WHAT YOU NEED TO DO: Revise the stretch from the start of the records through the line containing "Toggle the NoHttps", replacing "checkbox" with "check box" and leaving everything else unchanged. Return only those lines.

EXCERPTED RECORDS:
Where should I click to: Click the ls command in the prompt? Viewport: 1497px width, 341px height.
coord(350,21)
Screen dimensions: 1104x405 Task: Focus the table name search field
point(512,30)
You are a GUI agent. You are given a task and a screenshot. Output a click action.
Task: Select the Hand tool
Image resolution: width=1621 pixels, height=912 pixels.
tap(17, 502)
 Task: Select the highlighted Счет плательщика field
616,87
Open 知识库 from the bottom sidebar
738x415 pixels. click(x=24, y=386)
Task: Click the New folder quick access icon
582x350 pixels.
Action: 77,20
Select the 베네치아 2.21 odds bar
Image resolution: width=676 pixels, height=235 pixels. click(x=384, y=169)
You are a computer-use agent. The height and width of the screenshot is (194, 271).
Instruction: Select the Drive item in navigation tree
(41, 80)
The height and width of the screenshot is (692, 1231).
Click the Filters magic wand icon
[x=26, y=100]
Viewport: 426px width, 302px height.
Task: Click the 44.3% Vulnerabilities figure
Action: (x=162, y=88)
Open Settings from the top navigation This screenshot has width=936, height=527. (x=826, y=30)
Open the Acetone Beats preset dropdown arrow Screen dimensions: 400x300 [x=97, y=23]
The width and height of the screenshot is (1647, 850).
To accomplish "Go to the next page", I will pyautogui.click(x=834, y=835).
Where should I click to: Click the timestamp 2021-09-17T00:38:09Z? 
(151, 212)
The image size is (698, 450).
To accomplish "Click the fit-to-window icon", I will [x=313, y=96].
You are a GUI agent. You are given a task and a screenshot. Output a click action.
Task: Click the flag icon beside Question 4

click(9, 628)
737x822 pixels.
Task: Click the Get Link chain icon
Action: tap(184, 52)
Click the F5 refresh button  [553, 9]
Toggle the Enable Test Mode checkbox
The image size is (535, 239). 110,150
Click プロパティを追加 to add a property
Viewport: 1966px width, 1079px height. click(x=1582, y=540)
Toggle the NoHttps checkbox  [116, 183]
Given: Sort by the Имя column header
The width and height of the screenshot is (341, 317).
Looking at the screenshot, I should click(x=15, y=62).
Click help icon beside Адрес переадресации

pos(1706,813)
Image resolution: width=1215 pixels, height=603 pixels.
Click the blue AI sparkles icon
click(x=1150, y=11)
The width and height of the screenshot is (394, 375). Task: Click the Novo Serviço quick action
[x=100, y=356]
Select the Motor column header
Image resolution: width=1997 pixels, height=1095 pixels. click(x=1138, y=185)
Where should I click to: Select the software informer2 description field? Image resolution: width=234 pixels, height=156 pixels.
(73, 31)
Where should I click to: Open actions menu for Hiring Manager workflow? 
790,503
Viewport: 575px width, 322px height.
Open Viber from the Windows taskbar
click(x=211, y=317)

ANSWER TO THIS TASK:
Where should I click to: Click the ls command in the prompt? Viewport: 1497px width, 341px height.
coord(350,21)
Screen dimensions: 1104x405 Task: Focus the table name search field
point(512,30)
You are a GUI agent. You are given a task and a screenshot. Output a click action.
Task: Select the Hand tool
Image resolution: width=1621 pixels, height=912 pixels.
tap(17, 502)
 Task: Select the highlighted Счет плательщика field
616,87
Open 知识库 from the bottom sidebar
738x415 pixels. click(x=24, y=386)
Task: Click the New folder quick access icon
582x350 pixels.
Action: 77,20
Select the 베네치아 2.21 odds bar
Image resolution: width=676 pixels, height=235 pixels. click(x=384, y=169)
You are a computer-use agent. The height and width of the screenshot is (194, 271).
Instruction: Select the Drive item in navigation tree
(41, 80)
The height and width of the screenshot is (692, 1231).
Click the Filters magic wand icon
[x=26, y=100]
Viewport: 426px width, 302px height.
Task: Click the 44.3% Vulnerabilities figure
Action: (x=162, y=88)
Open Settings from the top navigation This screenshot has width=936, height=527. (x=826, y=30)
Open the Acetone Beats preset dropdown arrow Screen dimensions: 400x300 [x=97, y=23]
The width and height of the screenshot is (1647, 850).
To accomplish "Go to the next page", I will pyautogui.click(x=834, y=835).
Where should I click to: Click the timestamp 2021-09-17T00:38:09Z? 
(151, 212)
The image size is (698, 450).
To accomplish "Click the fit-to-window icon", I will [x=313, y=96].
You are a GUI agent. You are given a task and a screenshot. Output a click action.
Task: Click the flag icon beside Question 4

click(9, 628)
737x822 pixels.
Task: Click the Get Link chain icon
Action: tap(184, 52)
Click the F5 refresh button  [553, 9]
Toggle the Enable Test Mode check box
The image size is (535, 239). 110,150
Click プロパティを追加 to add a property
Viewport: 1966px width, 1079px height. click(x=1582, y=540)
Toggle the NoHttps check box  [116, 183]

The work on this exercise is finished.